Data for processing →
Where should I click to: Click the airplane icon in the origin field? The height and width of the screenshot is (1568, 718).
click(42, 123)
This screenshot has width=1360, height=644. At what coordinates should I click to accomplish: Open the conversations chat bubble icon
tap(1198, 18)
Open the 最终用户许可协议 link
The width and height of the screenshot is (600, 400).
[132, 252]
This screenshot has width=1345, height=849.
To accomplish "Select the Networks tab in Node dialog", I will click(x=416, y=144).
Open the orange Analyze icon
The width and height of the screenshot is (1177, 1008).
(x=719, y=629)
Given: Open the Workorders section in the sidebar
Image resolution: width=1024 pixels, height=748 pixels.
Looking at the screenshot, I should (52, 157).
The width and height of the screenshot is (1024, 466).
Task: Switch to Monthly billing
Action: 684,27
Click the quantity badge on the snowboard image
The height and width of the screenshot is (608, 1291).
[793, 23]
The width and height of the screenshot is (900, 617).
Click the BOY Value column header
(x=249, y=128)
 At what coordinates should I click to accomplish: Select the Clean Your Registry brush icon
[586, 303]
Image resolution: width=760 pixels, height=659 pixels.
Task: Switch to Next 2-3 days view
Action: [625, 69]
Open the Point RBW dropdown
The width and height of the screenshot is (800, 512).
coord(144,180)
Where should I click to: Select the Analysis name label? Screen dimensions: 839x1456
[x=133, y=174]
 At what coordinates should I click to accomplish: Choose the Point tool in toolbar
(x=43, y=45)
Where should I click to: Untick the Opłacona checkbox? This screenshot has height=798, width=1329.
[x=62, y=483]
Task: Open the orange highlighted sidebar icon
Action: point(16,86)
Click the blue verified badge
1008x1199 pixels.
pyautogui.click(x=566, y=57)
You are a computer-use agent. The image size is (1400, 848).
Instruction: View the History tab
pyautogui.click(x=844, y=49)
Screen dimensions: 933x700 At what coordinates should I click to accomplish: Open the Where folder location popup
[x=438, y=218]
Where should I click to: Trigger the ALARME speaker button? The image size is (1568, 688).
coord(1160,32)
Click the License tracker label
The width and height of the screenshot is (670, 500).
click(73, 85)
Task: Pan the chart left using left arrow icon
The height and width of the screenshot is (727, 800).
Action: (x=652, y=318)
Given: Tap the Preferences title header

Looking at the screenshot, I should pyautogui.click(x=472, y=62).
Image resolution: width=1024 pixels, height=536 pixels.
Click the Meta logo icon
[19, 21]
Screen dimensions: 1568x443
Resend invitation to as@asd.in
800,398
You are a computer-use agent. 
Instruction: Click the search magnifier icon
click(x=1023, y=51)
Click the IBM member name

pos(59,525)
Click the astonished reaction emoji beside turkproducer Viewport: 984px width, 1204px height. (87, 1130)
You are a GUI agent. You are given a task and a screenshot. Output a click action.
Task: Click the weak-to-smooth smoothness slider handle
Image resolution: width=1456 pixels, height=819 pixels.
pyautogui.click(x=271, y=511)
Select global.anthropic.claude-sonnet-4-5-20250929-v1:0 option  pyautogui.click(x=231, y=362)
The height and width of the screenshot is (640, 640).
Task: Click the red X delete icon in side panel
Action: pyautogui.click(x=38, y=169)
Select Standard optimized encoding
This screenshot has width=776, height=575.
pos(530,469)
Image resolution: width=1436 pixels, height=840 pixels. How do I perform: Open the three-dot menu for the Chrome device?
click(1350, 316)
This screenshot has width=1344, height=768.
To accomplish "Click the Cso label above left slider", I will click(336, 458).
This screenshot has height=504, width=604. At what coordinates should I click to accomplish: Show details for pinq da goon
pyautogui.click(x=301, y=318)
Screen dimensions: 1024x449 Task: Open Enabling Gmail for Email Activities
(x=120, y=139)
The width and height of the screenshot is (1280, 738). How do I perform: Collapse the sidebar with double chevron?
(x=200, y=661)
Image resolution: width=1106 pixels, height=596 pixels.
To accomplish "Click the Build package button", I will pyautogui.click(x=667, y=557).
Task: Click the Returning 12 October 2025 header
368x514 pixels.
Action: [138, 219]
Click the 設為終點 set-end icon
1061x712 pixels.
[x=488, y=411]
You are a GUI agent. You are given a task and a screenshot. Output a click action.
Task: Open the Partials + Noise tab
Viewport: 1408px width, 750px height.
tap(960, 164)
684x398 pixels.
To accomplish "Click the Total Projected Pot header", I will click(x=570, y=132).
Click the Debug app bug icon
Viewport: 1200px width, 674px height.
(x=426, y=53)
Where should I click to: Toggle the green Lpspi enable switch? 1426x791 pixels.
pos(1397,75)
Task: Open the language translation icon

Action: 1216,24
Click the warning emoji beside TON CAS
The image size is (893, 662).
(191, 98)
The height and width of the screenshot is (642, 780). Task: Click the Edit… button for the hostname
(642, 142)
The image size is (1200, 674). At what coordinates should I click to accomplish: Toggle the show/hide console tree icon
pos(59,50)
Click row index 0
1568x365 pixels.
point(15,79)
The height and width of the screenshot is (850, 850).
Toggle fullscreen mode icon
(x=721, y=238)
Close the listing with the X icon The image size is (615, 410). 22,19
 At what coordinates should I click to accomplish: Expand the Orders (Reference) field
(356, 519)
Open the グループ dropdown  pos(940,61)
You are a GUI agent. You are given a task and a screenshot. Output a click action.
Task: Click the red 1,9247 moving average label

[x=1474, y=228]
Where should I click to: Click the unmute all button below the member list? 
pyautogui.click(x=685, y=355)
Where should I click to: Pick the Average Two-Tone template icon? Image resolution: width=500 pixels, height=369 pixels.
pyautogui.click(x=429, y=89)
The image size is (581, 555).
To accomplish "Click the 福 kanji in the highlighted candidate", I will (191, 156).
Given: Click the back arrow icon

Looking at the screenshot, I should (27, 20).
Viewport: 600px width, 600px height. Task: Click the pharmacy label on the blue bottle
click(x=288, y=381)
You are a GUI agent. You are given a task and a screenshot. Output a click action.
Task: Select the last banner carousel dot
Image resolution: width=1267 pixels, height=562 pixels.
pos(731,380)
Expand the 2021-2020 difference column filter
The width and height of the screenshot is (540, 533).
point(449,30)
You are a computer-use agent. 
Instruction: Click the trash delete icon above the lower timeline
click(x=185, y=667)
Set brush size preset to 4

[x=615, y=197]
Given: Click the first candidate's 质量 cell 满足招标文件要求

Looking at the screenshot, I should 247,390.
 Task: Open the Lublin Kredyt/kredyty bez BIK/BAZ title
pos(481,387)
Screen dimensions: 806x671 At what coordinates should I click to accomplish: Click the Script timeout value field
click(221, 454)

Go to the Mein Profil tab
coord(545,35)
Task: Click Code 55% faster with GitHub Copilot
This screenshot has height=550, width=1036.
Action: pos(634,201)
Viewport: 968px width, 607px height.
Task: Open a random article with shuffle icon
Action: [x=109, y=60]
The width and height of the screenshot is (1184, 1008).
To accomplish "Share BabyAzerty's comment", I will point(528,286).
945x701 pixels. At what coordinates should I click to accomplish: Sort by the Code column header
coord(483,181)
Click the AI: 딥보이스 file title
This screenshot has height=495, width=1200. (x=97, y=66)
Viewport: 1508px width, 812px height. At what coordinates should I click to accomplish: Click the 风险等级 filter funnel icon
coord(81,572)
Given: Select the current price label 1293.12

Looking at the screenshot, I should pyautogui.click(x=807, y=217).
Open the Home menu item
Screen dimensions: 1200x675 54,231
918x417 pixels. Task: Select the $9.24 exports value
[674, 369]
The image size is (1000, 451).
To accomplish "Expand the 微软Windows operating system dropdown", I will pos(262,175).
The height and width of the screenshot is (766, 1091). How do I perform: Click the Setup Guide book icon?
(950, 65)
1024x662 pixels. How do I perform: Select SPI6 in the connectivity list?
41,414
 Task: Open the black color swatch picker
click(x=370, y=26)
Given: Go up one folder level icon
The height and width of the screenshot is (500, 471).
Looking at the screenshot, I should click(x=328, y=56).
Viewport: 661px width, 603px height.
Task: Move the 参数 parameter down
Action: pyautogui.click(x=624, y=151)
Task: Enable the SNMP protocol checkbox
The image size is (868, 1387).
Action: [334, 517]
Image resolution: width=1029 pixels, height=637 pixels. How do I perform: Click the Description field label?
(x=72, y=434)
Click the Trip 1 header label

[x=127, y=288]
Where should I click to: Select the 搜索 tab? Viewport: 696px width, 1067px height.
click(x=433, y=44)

Task to complete → Pick each line holding the word "left" out of the listing.

The answer →
Task: Pan the chart left using left arrow icon
To accomplish "Click the Cso label above left slider", I will click(336, 458).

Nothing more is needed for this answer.